• Mario Vegetti




Erophilus’ contribution to medical epistemology chiefly lies in his refusal to pursue the philosophy of nature, a refusal intended to ensure the autonomy of medicine. Medical theory must be limited to the field of observable phenomena, especially via anatomical dissection, and must avoid any discussion on the primary elements of matter. This approach was ultimately to pave the way to empiricism, which rejected anatomy itself, and was developed within the Erophilean school despite the rationalism of its founder. Erasistratus carried the rationalistic program further, starting with the drawing of a distinction between two levels of medicine, namely the scientific (aetiology and physiology) and the stochastic (diagnosis and therapy).
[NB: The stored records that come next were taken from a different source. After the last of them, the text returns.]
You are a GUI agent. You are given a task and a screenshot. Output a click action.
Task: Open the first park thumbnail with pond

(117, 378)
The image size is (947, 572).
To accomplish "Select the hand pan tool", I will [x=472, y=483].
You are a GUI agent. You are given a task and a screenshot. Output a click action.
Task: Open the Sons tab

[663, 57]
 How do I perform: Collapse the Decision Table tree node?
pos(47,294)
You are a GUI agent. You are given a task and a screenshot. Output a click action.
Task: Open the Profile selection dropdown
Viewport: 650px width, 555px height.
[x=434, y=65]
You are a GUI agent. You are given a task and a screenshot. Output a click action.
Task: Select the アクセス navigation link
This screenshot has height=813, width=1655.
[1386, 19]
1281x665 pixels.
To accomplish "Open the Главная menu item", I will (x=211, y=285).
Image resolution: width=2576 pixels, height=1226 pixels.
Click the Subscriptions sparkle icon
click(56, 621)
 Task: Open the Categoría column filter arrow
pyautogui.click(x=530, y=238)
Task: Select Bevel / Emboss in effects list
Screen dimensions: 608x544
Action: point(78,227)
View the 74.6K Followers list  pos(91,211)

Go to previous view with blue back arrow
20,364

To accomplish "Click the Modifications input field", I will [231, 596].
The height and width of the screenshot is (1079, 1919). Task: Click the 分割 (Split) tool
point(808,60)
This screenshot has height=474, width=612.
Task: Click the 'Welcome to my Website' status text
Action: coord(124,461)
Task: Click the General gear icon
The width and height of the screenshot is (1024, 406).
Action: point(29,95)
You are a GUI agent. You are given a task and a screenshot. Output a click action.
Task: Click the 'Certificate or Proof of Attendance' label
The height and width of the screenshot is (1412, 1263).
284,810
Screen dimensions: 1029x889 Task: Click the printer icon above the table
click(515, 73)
Erasistratus’ main effort consisted in the systematic fine-tuning of the theory of physiology: it required the introduction of structures (triplokia, anastomosis) empirically unobservable but whose assumption was imposed by theory, making them “rationally observable” (logoi theoreta). In this way, Erasistratus was also able to make diagnosis and therapy somehow deducible from aetiology and physiology, thus completing the rationalist project. The models according to which Erasistratus conceived of structures and somatic processes were largely derived from contemporary Hellenistic technology, both mechanical, and hydraulic and pneumatic.